◆ What needs to be done: Will you transcribe the entries that follow, exactly and in full?

Saved data entries
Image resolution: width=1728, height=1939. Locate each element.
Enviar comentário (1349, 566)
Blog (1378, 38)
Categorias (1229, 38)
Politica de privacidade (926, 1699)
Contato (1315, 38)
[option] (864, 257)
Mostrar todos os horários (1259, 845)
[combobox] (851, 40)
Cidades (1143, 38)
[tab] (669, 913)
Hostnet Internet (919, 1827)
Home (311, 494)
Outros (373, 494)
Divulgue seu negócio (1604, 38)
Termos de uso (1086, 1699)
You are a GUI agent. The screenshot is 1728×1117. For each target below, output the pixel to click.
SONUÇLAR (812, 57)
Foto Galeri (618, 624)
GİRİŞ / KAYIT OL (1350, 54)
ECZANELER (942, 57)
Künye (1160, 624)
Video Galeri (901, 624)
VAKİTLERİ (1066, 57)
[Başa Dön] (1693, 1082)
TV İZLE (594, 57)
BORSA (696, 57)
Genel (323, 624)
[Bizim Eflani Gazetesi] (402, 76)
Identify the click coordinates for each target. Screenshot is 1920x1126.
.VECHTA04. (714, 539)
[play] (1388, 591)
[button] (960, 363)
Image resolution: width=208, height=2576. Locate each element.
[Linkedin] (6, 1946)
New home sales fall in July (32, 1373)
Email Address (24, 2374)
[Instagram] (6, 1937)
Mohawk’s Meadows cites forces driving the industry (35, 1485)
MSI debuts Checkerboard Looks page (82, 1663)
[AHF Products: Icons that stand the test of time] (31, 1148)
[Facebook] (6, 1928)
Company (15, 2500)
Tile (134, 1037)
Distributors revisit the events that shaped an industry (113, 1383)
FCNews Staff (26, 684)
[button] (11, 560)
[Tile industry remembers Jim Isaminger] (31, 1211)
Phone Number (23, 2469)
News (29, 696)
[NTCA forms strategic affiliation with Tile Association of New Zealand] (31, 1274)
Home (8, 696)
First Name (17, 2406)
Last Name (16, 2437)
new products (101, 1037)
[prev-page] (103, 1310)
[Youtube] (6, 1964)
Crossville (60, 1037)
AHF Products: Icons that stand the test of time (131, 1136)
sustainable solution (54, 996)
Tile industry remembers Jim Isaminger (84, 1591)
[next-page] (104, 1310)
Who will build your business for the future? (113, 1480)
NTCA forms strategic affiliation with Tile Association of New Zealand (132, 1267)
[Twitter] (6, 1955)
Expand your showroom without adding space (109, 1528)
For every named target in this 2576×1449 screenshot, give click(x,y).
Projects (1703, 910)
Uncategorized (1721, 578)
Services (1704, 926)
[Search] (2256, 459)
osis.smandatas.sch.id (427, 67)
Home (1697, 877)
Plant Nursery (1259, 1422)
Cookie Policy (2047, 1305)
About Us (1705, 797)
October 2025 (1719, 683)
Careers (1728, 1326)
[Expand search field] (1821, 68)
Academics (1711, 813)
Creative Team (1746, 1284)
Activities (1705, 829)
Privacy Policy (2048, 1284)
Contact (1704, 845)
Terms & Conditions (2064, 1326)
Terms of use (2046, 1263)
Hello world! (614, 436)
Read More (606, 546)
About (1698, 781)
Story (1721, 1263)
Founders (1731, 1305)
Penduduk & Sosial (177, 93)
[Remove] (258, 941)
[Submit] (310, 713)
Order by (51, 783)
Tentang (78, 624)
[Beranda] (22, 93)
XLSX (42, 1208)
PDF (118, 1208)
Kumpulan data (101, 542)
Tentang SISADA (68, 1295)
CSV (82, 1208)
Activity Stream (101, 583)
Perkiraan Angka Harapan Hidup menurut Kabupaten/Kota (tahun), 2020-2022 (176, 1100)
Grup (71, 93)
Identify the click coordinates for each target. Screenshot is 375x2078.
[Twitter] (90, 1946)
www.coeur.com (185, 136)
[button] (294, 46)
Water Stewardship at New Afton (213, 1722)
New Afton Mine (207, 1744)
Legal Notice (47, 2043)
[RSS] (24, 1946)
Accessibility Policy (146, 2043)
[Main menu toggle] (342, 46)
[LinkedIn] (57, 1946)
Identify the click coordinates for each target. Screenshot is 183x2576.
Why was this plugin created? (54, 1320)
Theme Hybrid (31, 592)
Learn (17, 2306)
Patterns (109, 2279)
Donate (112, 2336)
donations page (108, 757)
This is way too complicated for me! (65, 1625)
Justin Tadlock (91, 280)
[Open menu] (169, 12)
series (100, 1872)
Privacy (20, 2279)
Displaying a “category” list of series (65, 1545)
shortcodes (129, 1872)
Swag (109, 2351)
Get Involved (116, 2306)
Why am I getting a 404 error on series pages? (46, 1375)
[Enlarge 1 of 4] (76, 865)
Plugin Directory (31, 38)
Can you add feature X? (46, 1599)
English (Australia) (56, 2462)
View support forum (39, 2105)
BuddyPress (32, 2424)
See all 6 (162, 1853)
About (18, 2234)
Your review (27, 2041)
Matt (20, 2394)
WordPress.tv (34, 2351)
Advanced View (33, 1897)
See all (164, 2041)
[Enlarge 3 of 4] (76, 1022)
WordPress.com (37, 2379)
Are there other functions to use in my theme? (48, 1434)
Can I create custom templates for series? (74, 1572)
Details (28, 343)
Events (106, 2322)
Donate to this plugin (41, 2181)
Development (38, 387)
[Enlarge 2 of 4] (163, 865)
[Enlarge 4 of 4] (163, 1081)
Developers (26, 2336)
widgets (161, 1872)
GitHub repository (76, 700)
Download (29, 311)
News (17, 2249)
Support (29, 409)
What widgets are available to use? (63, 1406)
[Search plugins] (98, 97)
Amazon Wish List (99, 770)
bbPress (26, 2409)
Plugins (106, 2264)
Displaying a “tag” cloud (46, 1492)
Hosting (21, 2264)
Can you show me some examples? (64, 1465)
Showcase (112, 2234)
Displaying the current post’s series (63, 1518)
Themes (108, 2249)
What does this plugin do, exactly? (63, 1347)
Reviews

◆ Task result:
Image resolution: width=1728, height=1939. Locate each element.
Enviar comentário (1349, 566)
Blog (1378, 38)
Categorias (1229, 38)
Politica de privacidade (926, 1699)
Contato (1315, 38)
[option] (864, 257)
Mostrar todos os horários (1259, 845)
[combobox] (851, 40)
Cidades (1143, 38)
[tab] (669, 913)
Hostnet Internet (919, 1827)
Home (311, 494)
Outros (373, 494)
Divulgue seu negócio (1604, 38)
Termos de uso (1086, 1699)
You are a GUI agent. The screenshot is 1728×1117. For each target below, output the pixel to click.
SONUÇLAR (812, 57)
Foto Galeri (618, 624)
GİRİŞ / KAYIT OL (1350, 54)
ECZANELER (942, 57)
Künye (1160, 624)
Video Galeri (901, 624)
VAKİTLERİ (1066, 57)
[Başa Dön] (1693, 1082)
TV İZLE (594, 57)
BORSA (696, 57)
Genel (323, 624)
[Bizim Eflani Gazetesi] (402, 76)
Identify the click coordinates for each target. Screenshot is 1920x1126.
.VECHTA04. (714, 539)
[play] (1388, 591)
[button] (960, 363)
Image resolution: width=208, height=2576. Locate each element.
[Linkedin] (6, 1946)
New home sales fall in July (32, 1373)
Email Address (24, 2374)
[Instagram] (6, 1937)
Mohawk’s Meadows cites forces driving the industry (35, 1485)
MSI debuts Checkerboard Looks page (82, 1663)
[AHF Products: Icons that stand the test of time] (31, 1148)
[Facebook] (6, 1928)
Company (15, 2500)
Tile (134, 1037)
Distributors revisit the events that shaped an industry (113, 1383)
FCNews Staff (26, 684)
[button] (11, 560)
[Tile industry remembers Jim Isaminger] (31, 1211)
Phone Number (23, 2469)
News (29, 696)
[NTCA forms strategic affiliation with Tile Association of New Zealand] (31, 1274)
Home (8, 696)
First Name (17, 2406)
Last Name (16, 2437)
new products (101, 1037)
[prev-page] (103, 1310)
[Youtube] (6, 1964)
Crossville (60, 1037)
AHF Products: Icons that stand the test of time (131, 1136)
sustainable solution (54, 996)
Tile industry remembers Jim Isaminger (84, 1591)
[next-page] (104, 1310)
Who will build your business for the future? (113, 1480)
NTCA forms strategic affiliation with Tile Association of New Zealand (132, 1267)
[Twitter] (6, 1955)
Expand your showroom without adding space (109, 1528)
For every named target in this 2576×1449 screenshot, give click(x,y).
Projects (1703, 910)
Uncategorized (1721, 578)
Services (1704, 926)
[Search] (2256, 459)
osis.smandatas.sch.id (427, 67)
Home (1697, 877)
Plant Nursery (1259, 1422)
Cookie Policy (2047, 1305)
About Us (1705, 797)
October 2025 (1719, 683)
Careers (1728, 1326)
[Expand search field] (1821, 68)
Academics (1711, 813)
Creative Team (1746, 1284)
Activities (1705, 829)
Privacy Policy (2048, 1284)
Contact (1704, 845)
Terms & Conditions (2064, 1326)
Terms of use (2046, 1263)
Hello world! (614, 436)
Read More (606, 546)
About (1698, 781)
Story (1721, 1263)
Founders (1731, 1305)
Penduduk & Sosial (177, 93)
[Remove] (258, 941)
[Submit] (310, 713)
Order by (51, 783)
Tentang (78, 624)
[Beranda] (22, 93)
XLSX (42, 1208)
PDF (118, 1208)
Kumpulan data (101, 542)
Tentang SISADA (68, 1295)
CSV (82, 1208)
Activity Stream (101, 583)
Perkiraan Angka Harapan Hidup menurut Kabupaten/Kota (tahun), 2020-2022 (176, 1100)
Grup (71, 93)
Identify the click coordinates for each target. Screenshot is 375x2078.
[Twitter] (90, 1946)
www.coeur.com (185, 136)
[button] (294, 46)
Water Stewardship at New Afton (213, 1722)
New Afton Mine (207, 1744)
Legal Notice (47, 2043)
[RSS] (24, 1946)
Accessibility Policy (146, 2043)
[Main menu toggle] (342, 46)
[LinkedIn] (57, 1946)
Identify the click coordinates for each target. Screenshot is 183x2576.
Why was this plugin created? (54, 1320)
Theme Hybrid (31, 592)
Learn (17, 2306)
Patterns (109, 2279)
Donate (112, 2336)
donations page (108, 757)
This is way too complicated for me! (65, 1625)
Justin Tadlock (91, 280)
[Open menu] (169, 12)
series (100, 1872)
Privacy (20, 2279)
Displaying a “category” list of series (65, 1545)
shortcodes (129, 1872)
Swag (109, 2351)
Get Involved (116, 2306)
Why am I getting a 404 error on series pages? (46, 1375)
[Enlarge 1 of 4] (76, 865)
Plugin Directory (31, 38)
Can you add feature X? (46, 1599)
English (Australia) (56, 2462)
View support forum (39, 2105)
BuddyPress (32, 2424)
See all 6 (162, 1853)
About (18, 2234)
Your review (27, 2041)
Matt (20, 2394)
WordPress.tv (34, 2351)
Advanced View (33, 1897)
See all (164, 2041)
[Enlarge 3 of 4] (76, 1022)
WordPress.com (37, 2379)
Are there other functions to use in my theme? (48, 1434)
Can I create custom templates for series? (74, 1572)
Details (28, 343)
Events (106, 2322)
Donate to this plugin (41, 2181)
Development (38, 387)
[Enlarge 2 of 4] (163, 865)
[Enlarge 4 of 4] (163, 1081)
Developers (26, 2336)
widgets (161, 1872)
GitHub repository (76, 700)
Download (29, 311)
News (17, 2249)
Support (29, 409)
What widgets are available to use? (63, 1406)
[Search plugins] (98, 97)
Amazon Wish List (99, 770)
bbPress (26, 2409)
Plugins (106, 2264)
Displaying a “tag” cloud (46, 1492)
Hosting (21, 2264)
Can you show me some examples? (64, 1465)
Showcase (112, 2234)
Displaying the current post’s series (63, 1518)
Themes (108, 2249)
What does this plugin do, exactly? (63, 1347)
Reviews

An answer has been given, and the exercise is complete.